You’re not done. Measure & Iterate. Do it Quickly.

While we are all convinced that our initial designs are great, chances are, they will need to evolve. Early in our deals history, we released what we thought was a store page updgrade and watched as our on-page conversion to click was cut in half. In today’s world with tools like Google Analytics it is criminal to not measure where users are coming from, what they are doing and where they are going. As an organization, we haven’t been great at this. We’re getting better, but need to keep pushing ourselves to do more.
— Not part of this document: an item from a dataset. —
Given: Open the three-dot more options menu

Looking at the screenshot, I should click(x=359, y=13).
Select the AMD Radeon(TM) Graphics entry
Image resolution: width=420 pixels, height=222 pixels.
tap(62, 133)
Unless you’re measuring how your product is performing, you’re not going to learn what to change. Once you know that, you then have to have the discpline to iterate quickly. This is hard because you probably didn’t release everything you wanted in the first place and need to add in features you left out while at the same time improving what’s already out there and dealing with user issues and bug fixes.

It’s supposed to be hard

Clearly, you’re sensing a theme here. Product design and development requires tough choices and it requires you to be flexible. This stuff is not supposed to be easy - we’re trying to create value here. Dave and I were having a conversation last night in which I was talking about some of these choices and Dave simply said, “There are always going to be tradeoffs, you’ve got to figure that out.” Dave is almost always right.

Constraints force you to be creative, to make good decisions and to work hard. If you do it right, you creat value for users and ultimately, that’s what you have to make happen if you want to be successful.